Extracted records
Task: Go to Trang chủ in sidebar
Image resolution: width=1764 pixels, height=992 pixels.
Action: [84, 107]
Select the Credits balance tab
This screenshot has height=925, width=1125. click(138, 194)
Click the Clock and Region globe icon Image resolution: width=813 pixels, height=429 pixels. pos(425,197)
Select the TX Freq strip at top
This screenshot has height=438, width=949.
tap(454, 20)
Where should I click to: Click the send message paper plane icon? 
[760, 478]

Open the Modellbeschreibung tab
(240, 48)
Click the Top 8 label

Problem:
Reproduce the material above, switching every "icon" to "button" and leaving all else unchanged.

Task result:
Task: Go to Trang chủ in sidebar
Image resolution: width=1764 pixels, height=992 pixels.
Action: [84, 107]
Select the Credits balance tab
This screenshot has height=925, width=1125. click(138, 194)
Click the Clock and Region globe button Image resolution: width=813 pixels, height=429 pixels. pos(425,197)
Select the TX Freq strip at top
This screenshot has height=438, width=949.
tap(454, 20)
Where should I click to: Click the send message paper plane button? 
[760, 478]

Open the Modellbeschreibung tab
(240, 48)
Click the Top 8 label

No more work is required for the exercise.